European Stocks Hit All-Time High
European stocks hit an all-time high on Tuesday, as well, as investors returned from a four-day Easter break, with gains lead by the trade-sensitive DAX performance index in Germany, which rose more than 1.1% to a fresh record high in early Frankfurt trading
European traders returned from a long weekend to push the STOXX 600 up 0.8% to 435.7 points.
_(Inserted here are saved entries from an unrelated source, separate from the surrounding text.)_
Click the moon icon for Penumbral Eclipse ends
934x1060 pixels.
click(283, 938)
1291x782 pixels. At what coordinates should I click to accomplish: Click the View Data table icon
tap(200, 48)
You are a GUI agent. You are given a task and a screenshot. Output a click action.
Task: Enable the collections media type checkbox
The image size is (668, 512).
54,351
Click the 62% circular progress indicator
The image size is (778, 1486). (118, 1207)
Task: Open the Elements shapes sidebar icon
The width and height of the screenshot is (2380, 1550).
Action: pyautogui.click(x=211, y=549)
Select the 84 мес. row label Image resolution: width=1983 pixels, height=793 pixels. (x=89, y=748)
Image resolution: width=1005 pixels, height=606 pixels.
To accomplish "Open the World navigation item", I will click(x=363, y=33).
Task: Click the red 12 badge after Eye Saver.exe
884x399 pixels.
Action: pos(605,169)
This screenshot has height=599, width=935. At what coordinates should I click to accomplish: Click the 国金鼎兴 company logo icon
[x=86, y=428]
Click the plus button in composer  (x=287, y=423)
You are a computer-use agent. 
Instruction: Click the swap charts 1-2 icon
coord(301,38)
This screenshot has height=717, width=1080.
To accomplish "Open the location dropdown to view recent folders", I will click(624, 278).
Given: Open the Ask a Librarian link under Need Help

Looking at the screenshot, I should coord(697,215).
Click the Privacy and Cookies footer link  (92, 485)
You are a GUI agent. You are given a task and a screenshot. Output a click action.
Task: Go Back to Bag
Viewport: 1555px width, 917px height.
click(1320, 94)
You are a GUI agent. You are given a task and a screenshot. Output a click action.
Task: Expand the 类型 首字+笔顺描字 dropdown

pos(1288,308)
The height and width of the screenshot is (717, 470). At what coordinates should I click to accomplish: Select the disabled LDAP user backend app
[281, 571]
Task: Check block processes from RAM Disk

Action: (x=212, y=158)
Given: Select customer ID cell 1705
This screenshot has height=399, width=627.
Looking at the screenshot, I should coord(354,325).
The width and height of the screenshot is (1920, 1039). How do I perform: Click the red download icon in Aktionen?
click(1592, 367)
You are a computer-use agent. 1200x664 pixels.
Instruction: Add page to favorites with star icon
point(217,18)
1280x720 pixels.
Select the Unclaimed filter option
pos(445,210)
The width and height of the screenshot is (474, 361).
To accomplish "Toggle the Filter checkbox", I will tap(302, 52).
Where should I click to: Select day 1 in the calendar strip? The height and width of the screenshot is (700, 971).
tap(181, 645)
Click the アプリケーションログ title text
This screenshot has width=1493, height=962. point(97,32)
It has climbed more than 60% from last year’s lows and surpassed its previous all-time high of 433.90 points in February 2020.
The German DAX rose 1.1% to add to its recent record-setting rally, France’s CAC 40 was up 0.6%, also fully recovering from last year’s crash and UK’s FTSE 100 jumped 1.2%.
Economically sensitive sectors such as banking, commodity and automakers rebounded strongly this year, boosting European stocks.
However, it took the benchmark seven months more than the U.S. S&P 500 to reclaim its pre-pandemic high, slowed down by a sluggish vaccination roll-out and a new wave of infections
Miners were the top gainers on Tuesday, up 2.4%, while banks, automakers and insurers rose more than 1.0%.
Swiss bank Credit Suisse slipped 0.6% after sharp losses last week, as it announced an estimated loss of 4.4 billion Swiss francs ($4.7 billion) from its relationship with Archegos Capital Management.
UK stocks took cheer as British Prime Minister Boris Johnson said a planned reopening of the economy could take place next week. [.L]
However, British Airways-owner IAG, easyJet and Ryanair lagged wider markets as Johnson added it was too soon to say whether international summer holidays can go ahead this year.
BP jumped 2.8% after the oil major said it expects to reach its $35 billion net debt target in the first quarter of 2021.